From West to East: Who can understand the music of the others better?

Charilaos Papaioannou,Emmanouil Benetos,Alexandros Potamianos
2023-07-19
Abstract:Recent developments in MIR have led to several benchmark deep learning models whose embeddings can be used for a variety of downstream tasks. At the same time, the vast majority of these models have been trained on Western pop/rock music and related styles. This leads to research questions on whether these models can be used to learn representations for different music cultures and styles, or whether we can build similar music audio embedding models trained on data from different cultures or styles. To that end, we leverage transfer learning methods to derive insights about the similarities between the different music cultures to which the data belongs to.

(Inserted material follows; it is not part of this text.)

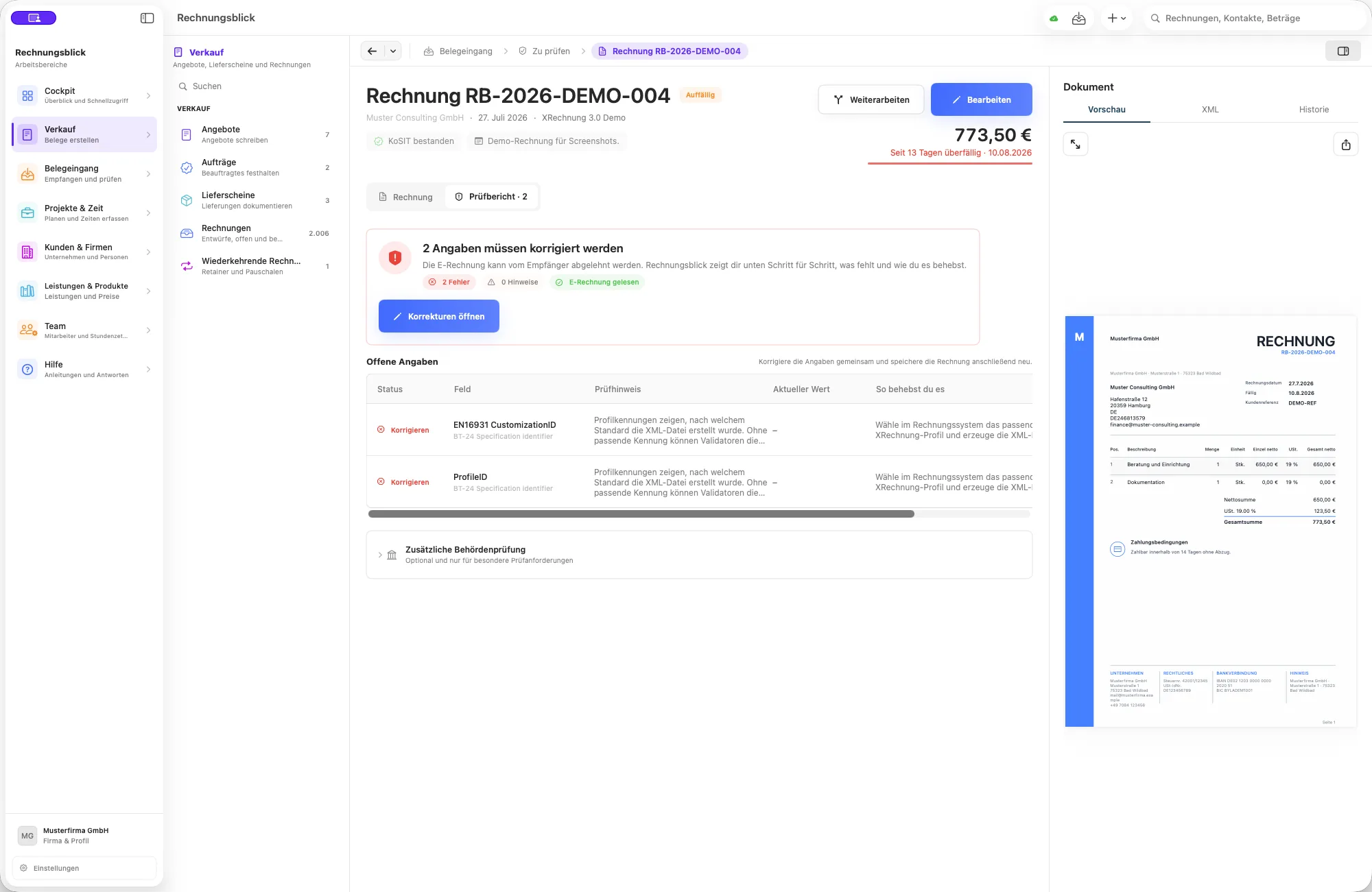This screenshot has width=1372, height=892.
Task: Go back with the left arrow
Action: 372,51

We use two Western music datasets, two traditional/folk datasets coming from eastern Mediterranean cultures, and two datasets belonging to Indian art music. Three deep audio embedding models are trained and transferred across domains, including two CNN-based and a Transformer-based architecture, to perform auto-tagging for each target domain dataset. Experimental results show that competitive performance is achieved in all domains via transfer learning, while the best source dataset varies for each music culture. The implementation and the trained models are both provided in a public repository.
Sound,Computer Vision and Pattern Recognition,Machine Learning,Audio and Speech Processing
What problem does this paper attempt to address?

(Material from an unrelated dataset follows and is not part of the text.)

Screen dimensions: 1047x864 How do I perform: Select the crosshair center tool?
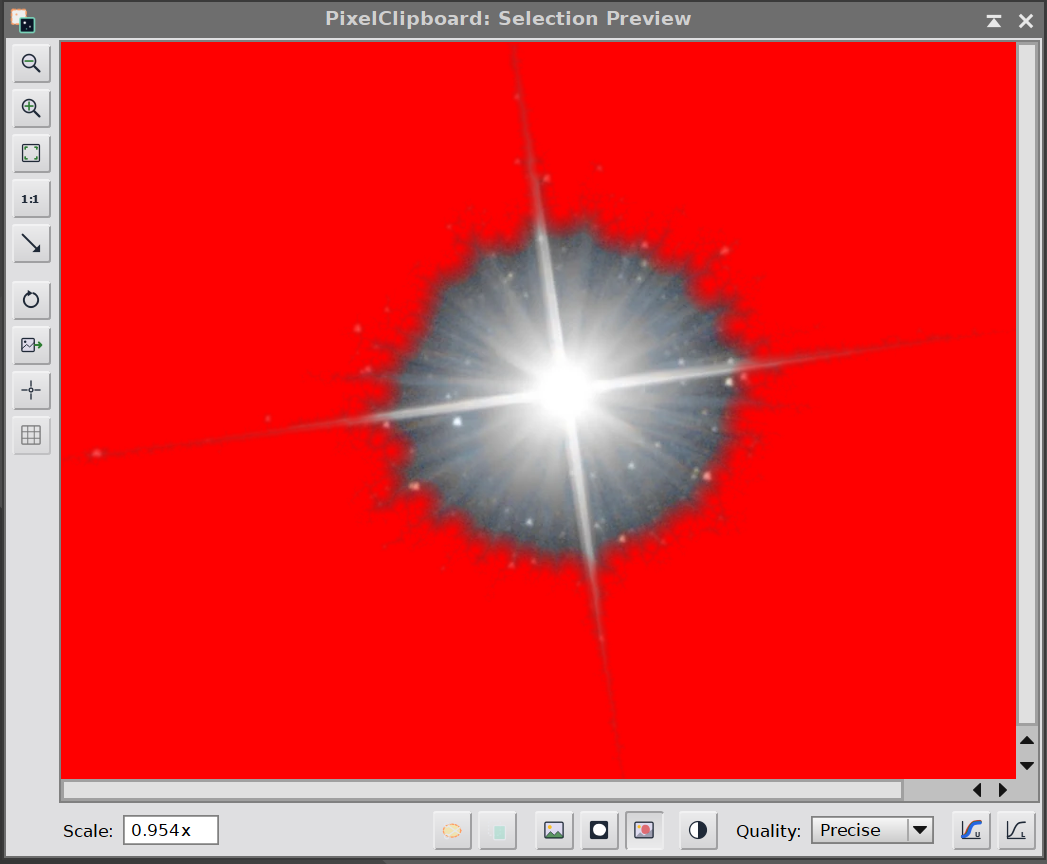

The problem this paper attempts to address is whether existing deep learning models in the field of Music Information Retrieval (MIR) can effectively learn and transfer music audio embeddings across cultures. Specifically, the researchers utilized six music datasets from different cultures (including Western pop music, traditional music from the Eastern Mediterranean, and Indian art music) and employed three different deep audio embedding models (two models based on Convolutional Neural Networks (CNN) and one model based on the Transformer architecture) to perform auto-tagging tasks. Through transfer learning, the researchers aimed to explore the performance of these models in different cultural contexts and identify which datasets, when used as the source domain, best support the tasks in the target domain. The experimental results show that transfer learning can achieve good performance both within the same culture and across different cultures, but the optimal source dataset varies depending on the target culture. Additionally, the study preliminarily reveals the similarities between different music cultures.